Suprihatin, begitulah orang-orang memanggilnya. Membuka warung kopi kecil di Komplek Pasar Burung Srijaya, Oro-oro Ombo, Madiun. Demi bertahan hidup dengan kedua cucunya, dia rela melawan peraturan pemerintah (untuk tidak memasang bangku dan tidak melayani pembeli yang makan ditempat).
Di tengah krisis ekonomi global ini, pihaknya mengungkapkan kekecewaannya terhadap jajaran kabinet Jokowi yang tidak adil dalam melakukan pembagian bantuan.

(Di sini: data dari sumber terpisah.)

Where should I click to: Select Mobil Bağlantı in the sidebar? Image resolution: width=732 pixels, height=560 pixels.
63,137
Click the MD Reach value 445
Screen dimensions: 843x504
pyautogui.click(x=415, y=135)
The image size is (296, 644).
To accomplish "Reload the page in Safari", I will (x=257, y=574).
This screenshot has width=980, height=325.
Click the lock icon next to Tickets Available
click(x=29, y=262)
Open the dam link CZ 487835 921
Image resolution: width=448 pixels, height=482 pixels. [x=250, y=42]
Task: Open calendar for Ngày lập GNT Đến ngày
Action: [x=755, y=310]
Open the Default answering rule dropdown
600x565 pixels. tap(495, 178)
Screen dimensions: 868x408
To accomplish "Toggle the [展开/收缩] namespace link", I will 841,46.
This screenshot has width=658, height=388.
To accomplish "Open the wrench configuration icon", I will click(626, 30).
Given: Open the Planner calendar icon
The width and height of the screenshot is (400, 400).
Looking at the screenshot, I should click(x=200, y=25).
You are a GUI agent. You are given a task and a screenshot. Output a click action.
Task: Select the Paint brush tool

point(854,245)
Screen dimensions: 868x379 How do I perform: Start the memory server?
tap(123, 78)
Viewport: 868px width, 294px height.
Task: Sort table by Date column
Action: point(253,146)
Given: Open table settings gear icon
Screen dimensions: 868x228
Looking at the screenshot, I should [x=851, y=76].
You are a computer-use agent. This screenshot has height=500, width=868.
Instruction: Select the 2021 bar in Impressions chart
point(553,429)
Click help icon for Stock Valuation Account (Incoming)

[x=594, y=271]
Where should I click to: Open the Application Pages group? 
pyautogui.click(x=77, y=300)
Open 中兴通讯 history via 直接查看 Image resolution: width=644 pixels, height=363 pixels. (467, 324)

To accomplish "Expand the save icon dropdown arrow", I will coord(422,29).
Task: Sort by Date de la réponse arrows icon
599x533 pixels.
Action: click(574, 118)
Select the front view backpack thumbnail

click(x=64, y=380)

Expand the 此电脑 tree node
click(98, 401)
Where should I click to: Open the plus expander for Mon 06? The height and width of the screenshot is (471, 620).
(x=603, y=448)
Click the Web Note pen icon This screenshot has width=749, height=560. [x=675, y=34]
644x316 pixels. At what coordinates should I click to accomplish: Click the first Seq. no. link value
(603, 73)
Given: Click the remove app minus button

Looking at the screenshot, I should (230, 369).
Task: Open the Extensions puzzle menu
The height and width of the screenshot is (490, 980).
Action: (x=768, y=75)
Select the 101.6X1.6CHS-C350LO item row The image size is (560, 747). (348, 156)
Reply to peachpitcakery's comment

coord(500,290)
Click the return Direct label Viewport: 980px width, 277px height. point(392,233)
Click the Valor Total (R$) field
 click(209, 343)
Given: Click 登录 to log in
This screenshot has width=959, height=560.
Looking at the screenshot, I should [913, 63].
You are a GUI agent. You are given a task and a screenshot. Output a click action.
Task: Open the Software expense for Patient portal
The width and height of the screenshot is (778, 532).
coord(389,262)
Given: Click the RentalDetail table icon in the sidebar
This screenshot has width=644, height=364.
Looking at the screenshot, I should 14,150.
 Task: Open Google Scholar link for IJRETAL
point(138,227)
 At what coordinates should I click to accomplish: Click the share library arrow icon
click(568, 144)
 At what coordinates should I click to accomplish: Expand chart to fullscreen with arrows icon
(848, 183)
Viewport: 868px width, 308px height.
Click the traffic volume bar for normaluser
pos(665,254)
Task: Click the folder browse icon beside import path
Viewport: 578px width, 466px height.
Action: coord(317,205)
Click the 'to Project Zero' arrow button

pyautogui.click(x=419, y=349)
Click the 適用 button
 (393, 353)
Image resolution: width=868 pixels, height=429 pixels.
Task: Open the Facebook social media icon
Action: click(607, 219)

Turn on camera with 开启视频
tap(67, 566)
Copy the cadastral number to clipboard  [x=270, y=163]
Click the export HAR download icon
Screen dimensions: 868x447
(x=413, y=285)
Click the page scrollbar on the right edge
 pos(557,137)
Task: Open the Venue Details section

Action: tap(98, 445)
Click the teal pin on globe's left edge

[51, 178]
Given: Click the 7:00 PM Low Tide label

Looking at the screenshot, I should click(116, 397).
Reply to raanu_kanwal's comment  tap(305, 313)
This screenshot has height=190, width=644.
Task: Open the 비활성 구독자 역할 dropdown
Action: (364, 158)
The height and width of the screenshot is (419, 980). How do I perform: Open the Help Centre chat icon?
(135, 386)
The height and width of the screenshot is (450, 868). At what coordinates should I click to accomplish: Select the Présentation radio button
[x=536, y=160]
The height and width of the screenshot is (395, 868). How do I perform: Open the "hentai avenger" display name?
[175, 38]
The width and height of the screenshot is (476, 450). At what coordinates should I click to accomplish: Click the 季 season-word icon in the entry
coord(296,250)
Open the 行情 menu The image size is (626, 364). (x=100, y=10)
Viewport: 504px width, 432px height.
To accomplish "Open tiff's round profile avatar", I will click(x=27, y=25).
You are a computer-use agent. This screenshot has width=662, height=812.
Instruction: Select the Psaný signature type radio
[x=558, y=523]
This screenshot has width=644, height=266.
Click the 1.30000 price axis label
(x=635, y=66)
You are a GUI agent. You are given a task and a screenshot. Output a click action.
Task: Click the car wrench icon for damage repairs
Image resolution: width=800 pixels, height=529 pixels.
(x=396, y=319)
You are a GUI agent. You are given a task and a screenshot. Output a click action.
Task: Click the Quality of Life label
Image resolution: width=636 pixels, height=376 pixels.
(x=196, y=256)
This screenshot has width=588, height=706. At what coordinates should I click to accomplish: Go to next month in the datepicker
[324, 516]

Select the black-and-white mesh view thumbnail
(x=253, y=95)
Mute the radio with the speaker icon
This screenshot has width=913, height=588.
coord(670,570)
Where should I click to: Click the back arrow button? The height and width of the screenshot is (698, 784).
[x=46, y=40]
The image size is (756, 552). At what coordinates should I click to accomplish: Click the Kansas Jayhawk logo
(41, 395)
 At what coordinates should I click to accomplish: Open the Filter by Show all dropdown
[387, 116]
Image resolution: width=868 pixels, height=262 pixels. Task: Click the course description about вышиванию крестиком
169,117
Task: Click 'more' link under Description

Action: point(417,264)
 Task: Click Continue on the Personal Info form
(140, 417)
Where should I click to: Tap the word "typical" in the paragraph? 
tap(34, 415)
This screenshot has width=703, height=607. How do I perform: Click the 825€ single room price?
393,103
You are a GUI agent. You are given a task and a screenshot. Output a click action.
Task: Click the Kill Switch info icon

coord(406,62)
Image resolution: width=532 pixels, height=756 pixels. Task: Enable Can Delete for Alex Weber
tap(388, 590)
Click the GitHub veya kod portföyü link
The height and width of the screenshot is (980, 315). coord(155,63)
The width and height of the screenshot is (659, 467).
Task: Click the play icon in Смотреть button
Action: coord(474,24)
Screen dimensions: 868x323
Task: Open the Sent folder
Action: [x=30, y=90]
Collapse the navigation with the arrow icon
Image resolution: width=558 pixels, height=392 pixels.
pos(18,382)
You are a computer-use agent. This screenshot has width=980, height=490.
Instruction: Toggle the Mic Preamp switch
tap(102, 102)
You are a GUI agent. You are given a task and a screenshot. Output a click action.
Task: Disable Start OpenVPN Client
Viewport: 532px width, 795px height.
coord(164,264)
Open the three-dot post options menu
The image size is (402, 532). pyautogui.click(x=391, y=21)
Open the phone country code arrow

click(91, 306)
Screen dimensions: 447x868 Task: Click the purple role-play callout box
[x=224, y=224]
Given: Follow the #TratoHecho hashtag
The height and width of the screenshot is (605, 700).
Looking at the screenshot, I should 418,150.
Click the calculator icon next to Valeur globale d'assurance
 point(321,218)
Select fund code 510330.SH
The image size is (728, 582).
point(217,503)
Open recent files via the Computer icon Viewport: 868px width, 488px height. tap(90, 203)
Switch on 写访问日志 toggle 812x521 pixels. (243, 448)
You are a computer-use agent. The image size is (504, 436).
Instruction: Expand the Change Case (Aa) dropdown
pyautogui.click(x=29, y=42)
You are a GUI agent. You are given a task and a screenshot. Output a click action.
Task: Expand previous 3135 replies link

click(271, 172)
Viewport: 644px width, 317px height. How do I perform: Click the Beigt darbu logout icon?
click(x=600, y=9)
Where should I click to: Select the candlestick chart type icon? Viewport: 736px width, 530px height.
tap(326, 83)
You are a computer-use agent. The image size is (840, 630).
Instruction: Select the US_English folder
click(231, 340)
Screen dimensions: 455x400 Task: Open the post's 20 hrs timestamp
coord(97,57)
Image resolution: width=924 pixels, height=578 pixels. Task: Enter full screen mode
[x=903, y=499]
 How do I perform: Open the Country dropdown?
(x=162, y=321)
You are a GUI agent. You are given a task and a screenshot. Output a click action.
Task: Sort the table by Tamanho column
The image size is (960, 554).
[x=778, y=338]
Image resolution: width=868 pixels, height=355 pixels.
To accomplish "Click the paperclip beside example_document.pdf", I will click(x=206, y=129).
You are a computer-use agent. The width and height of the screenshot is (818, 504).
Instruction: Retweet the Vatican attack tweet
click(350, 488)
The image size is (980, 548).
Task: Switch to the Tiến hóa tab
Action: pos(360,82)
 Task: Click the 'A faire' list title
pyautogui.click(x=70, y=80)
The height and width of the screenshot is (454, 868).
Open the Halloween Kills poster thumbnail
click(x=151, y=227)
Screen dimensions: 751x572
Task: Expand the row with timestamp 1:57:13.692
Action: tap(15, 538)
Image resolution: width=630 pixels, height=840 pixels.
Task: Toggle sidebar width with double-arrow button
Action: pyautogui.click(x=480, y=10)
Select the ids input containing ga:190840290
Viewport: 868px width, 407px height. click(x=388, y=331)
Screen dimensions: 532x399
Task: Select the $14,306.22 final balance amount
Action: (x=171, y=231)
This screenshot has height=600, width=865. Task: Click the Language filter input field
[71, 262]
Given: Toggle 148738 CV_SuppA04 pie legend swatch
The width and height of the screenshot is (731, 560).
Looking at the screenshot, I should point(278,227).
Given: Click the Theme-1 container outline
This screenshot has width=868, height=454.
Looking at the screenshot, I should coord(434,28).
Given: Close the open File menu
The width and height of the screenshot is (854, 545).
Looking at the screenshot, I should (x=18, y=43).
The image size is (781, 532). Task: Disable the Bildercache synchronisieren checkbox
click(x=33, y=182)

Baik berupa sembako, maupun uang tunai.
"Ket mbien q ra nate entuk bantuan blass.. Malah seng dulur-dulure RT podo entuk kabeh (Dari dulu tak pernah mendapat bantuan sama sekali...Malah saudara-saudara RT yang dapat semuanya, red)," ungkap Suprihatin sembari membuatkan kopi untuk pembeli.
Saat ini memasuki bulan puasa, sedangkan pandemi COVID-19 belum selesai. Pihaknya menjelaskan bahwa ketika awal pandemi saja pendapatannya menurun drastis, ditambah lagi bulan puasa seperti ini tambah parah.
Beberapa minggu yang lalu, pihaknya sempat diminta oleh Ketua RT untuk mengumpulkan fotocopy Kartu Keluarga dan KTP. Namun, ketua RT tidak memberikan alasan ketika ditanya untuk apa mengumpulkan fc KK dan KTP.
"Wes to manuto wae.. Ndang di gowo rene! (Sudah Patih saja...Cepat bawa ke sini, red)," jelas Suprihatin menirukan ucapan sang RT.
Selang beberapa minggu, pihaknya mendengar kabar bahwa di lingkungan tempatnya tinggal ada beberapa keluarga yang mendapatkan bantuan sembako.
Spontan, Suprihatin datang ke Ketua RT dengan harapan mendapatkan sembako untuk menyambung hidup. Namun jawaban dari RT tersebut menyakitkan hati.
"Awakmu gak entuk bantuan mbah (Dirimu tak mendapat bantuan Mbah, red)," jawab Ketua RT.
Dengan hati kecewa dan badan yang lemas, Suprihatin pulang tidak membawa apapun. Dia hanya berharap, agar pemerintah lebih selektif kembali dalam memilih jajarannya, agar hal seperti ini tidak terjadi berulang kali.